BEGIN Source extract
"The moment you cannot supply your youth with the means to make a living in the modern world, you are a candidate to become a ghost town."
- John Archer, author, historian and former president of the University of Regina
From coast to coast, Canada's ghost towns are a record of triumph and pain, pioneer stories embedded in the rotting wood frames and overgrown gardens of these forgotten burgs. Whether it's the tiny Atlantic outport that once protected itself from pirates' pillaging, the Québec quarantine station that greeted 98,000 immigrants during a single ghastly summer of typhus, the Ontario community that boasted the world's first underwater silver mine, or the BC asbestos town whose chief export lined Neil Armstrong's space suit for his first lunar step, Ghost Towns of Canada explores the history of high hopes and hard labour that characterize this country's beginnings.
END Source extract
BEGIN Source data
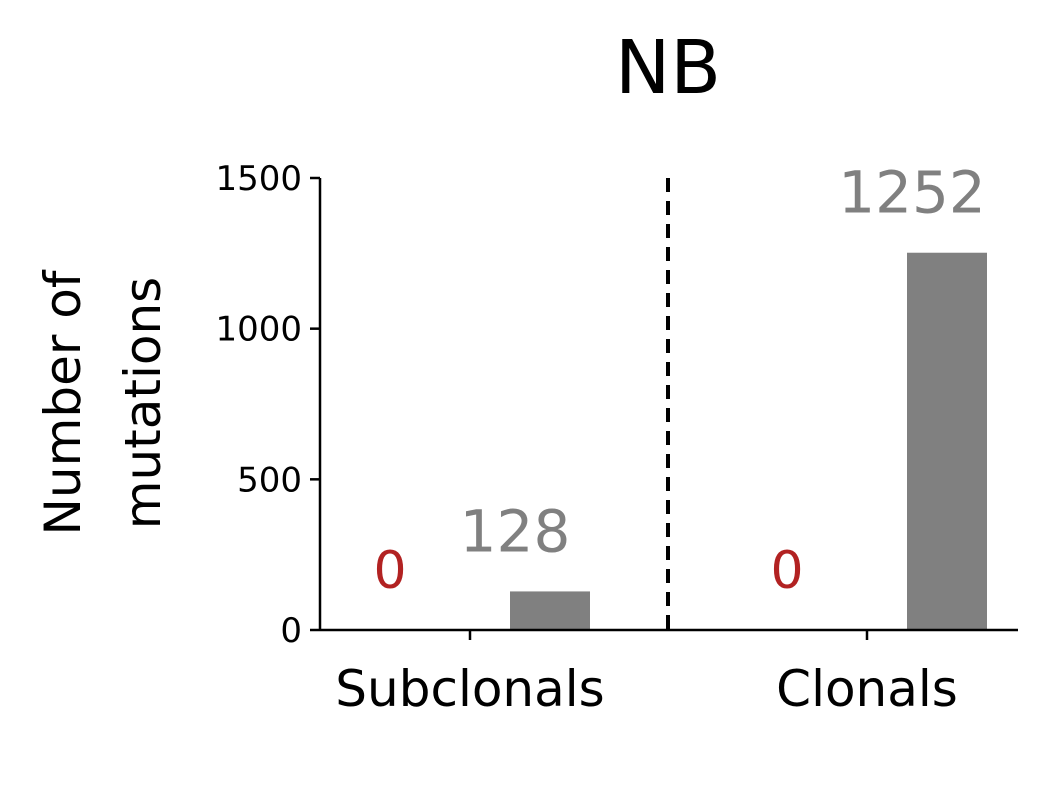 This screenshot has width=1055, height=803. I want to click on bar-value-label: 1252, so click(912, 193).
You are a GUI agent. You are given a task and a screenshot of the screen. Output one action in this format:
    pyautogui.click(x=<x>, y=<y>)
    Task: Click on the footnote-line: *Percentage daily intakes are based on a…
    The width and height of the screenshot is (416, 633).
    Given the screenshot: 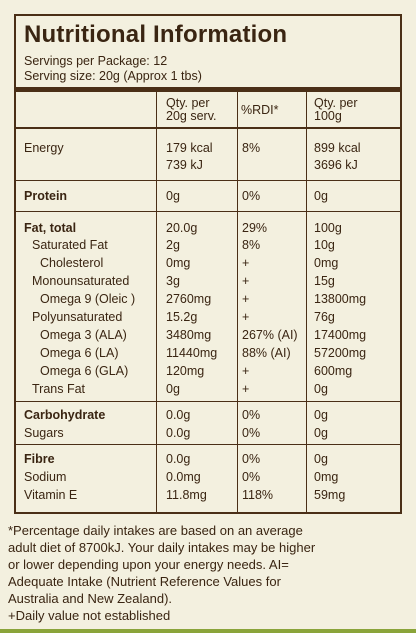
END Source data
» **Problem to work on**: Extend the passage about Canada's ghost towns that appears before the lines, beginning immediately after its final sentence.

» **Output for this exercise**:
This 13-part series introduces the bold characters who pinned their futures on the new world, often winning a niche in the world's temperamental markets, but losing hope of any enduring legacy to the sweeping changes of time. Ghost Towns of Canada reunites one-time residents with the towns they once called home, uncovering the human stories that lay hidden beneath the peeling paint.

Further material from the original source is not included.